Melissa McCarthy and Richard E. Grant were very good in this, they and Holofcener deserved their Oscar noms. It's kind of interesting because McCarthy's performance was very much of a piece with her comedy work, she always plays someone who has a short fuse and/or is having a bad day, and she mostly did that here but with more dramatic gravity. It was weird to realize by the end of the movie, though, that this was basically a story of a talented nonfiction writer, Lee Israel, falling on hard times, abandoning her principles and defrauding people, and then writing a bestseller about it that was adapted into a major motion picture (although the movie came out after her death). I'm just kind of getting tired of scammers monetizing their confessions, I guess. And the epilogue text at the end of the movie even quoted a favorable review of the source material, which I thought was a little gauche.
c) Aquaman
A decade after "Entourage" got its best running joke out of the implausibility of a blockbuster Aquaman movie, it actually happened in real life, and just the fact of that unlikely triumph made me, I guess, assume that this movie must be pretty good. But I think it even just fell short of what I expected from the Aquaman parts of Justice League, kind of fun but too long and a bit of a mess.
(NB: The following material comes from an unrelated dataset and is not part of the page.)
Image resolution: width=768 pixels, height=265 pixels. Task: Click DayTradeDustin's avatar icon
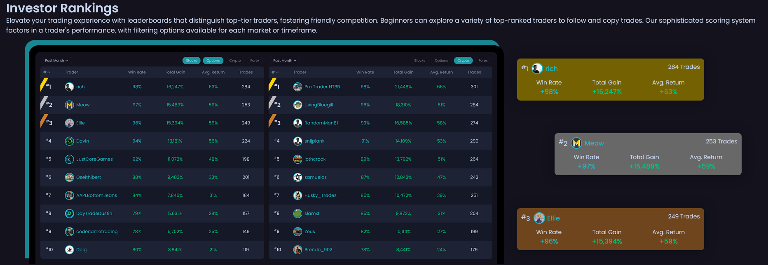click(x=69, y=213)
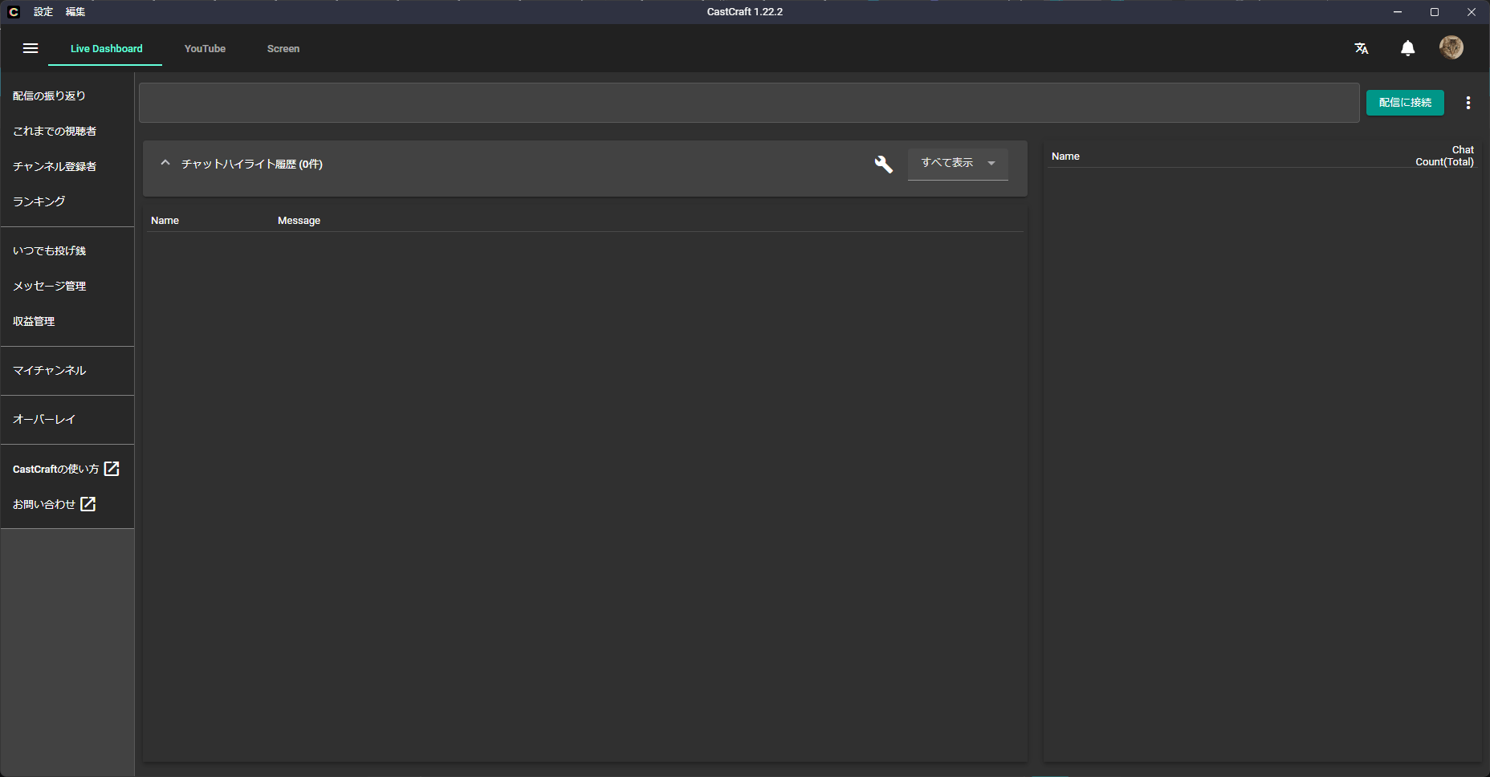Click the stream URL input field

pos(748,103)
But I did like the drumming octopus and the weird soundtrack that veered from Pitbull to Depeche Mode to Roy Orbison in the space of a few minutes.
d) Holmes & Watson
I didn't really expect a decade of diminishing returns from Will Ferrell movies to reverse, but certainly reuniting with John C. Reilly made it at least worth watching this one to see how it went. It fell a little flat just being a bit more slapstick than it needed to be, but it could've been worse I suppose. I think the idea of an irreverent Sherlock Holmes movie starring an American probably would've had more comedic potential of this Robert Downey movies hadn't already happened not too long ago.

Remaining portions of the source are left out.